The Barrelman: Evolution of the Lookout
The first vessels to cross large bodies of water were dugout canoes propelled by paddles. Those dugouts were improved by the addition of a sail on a mast. Bigger and bigger ships were built, and the larger ships had tall masts. Once sailors reported on how much farther they could see from the tops of those masts, ship outfitters began lashing an open barrel to the top of the mast. A member of the crew experienced in the matter of navigation and also equipped with good vision would occupy the barrel. The barrelman title was given to those brave souls, and the importance of the position was such that the barrel was always manned when underway. The duties of the barrelman included detecting and reporting on ships, shipwrecks, debris, shipwrecked persons, and navigational hazards. If you were crewman on a whaler, your job as barrelman was looking for the telltale whale spouts. If you were crew on a man o’ war, you were looking out for enemy ships.

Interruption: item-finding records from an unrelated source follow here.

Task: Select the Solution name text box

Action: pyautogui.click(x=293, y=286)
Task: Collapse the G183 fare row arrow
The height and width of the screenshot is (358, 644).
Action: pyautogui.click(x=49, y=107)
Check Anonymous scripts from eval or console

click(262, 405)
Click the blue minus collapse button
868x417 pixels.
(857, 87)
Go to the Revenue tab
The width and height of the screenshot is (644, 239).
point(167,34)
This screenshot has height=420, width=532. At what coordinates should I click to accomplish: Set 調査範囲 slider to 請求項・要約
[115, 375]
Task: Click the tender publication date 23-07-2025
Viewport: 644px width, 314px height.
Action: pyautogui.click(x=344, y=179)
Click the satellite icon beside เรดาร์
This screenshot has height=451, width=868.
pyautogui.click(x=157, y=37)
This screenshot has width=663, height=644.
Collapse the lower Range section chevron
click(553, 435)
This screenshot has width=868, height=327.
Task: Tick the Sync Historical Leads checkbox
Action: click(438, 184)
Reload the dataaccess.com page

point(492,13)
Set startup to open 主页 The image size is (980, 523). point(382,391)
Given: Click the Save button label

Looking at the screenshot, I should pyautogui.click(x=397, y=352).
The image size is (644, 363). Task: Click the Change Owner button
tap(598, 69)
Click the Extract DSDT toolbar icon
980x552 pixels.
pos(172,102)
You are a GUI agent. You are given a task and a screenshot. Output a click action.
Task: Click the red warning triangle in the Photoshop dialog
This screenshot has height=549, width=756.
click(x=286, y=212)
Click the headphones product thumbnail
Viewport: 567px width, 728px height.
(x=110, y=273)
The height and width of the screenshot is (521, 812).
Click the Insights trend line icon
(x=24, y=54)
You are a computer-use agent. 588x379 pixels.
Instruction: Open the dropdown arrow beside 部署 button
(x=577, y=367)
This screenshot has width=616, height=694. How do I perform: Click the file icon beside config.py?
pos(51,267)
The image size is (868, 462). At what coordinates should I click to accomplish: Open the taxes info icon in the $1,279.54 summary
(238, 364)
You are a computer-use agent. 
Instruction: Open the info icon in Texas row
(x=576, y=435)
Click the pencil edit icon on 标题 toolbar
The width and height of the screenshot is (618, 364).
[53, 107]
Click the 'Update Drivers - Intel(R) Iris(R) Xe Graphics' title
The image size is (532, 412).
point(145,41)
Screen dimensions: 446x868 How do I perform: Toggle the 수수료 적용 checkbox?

Lookout Tools of the Trade
A person’s eyes and ears were and still are the most important tools of the lookout. What are the lookouts listening for? Why, bells, whistles, and horns! They are still important (and required) safety devices on modern ships, as any of us who live on or near the shipping lanes and channels can tell you. We have had a few inventions over the centuries that have enhanced the ability of the lookout to detect danger. The spyglass was the first invention. A spyglass is a portable telescope used to find land, lookout for enemy ships, or look to the stars for celestial navigation. Spyglasses evolved into binoculars in the late 1800s. The first binocular was not handheld and was simply two telescopes side by side and close together enough to be used by one person looking through both telescopes simultaneously. Now there are prism based and electronically stabilized binoculars. I highly recommend that you keep a set of binoculars on your boat.

New Terms for the Lookout
The modern lookout is assigned to watches- forward watch, stern watch, port watch, starboard watch, and even radar watch. Those of us who are assigned a watch usually are no longer looking out for enemy ships or whales, but we are still looking out for other vessels, shoaling, fixed obstructions such as jetties and docks, and for sub merged objects just below the waterline that can damage or sink your boat. Rule 5 of the Rules of the Road, below, primarily directs the lookout to be observant for any risks of collision:

Rules of the Road Rule 5: Post a Lookout
You must designate someone to watch for dangers that may come from any direction. You must maintain a proper lookout by sight and hearing as well as by all available means appropriate in the prevailing circumstances and conditions so as to make a full appraisal of the situation and of the risk of collision.

If a lookout sees something that could endanger their vessel, they need to point toward the danger and loudly inform the boat operator, and continue to do so until acknowledged.

All Available Means
The all available means clause of Rule 5 applies to electronic means such as your GPS, AIS (Automatic Identification System, found in commercial vessels mostly, but becoming popular for ocean-going vessels), infrared and radar systems. The rule is simply if the system is working you must use it to aid in avoiding a collision at sea.

Summary
The lookout is the only position on a vessel that is actually required by law. The boat operator should assign the lookout positions according to the conditions at the time and make sure each lookout understands what they are to do.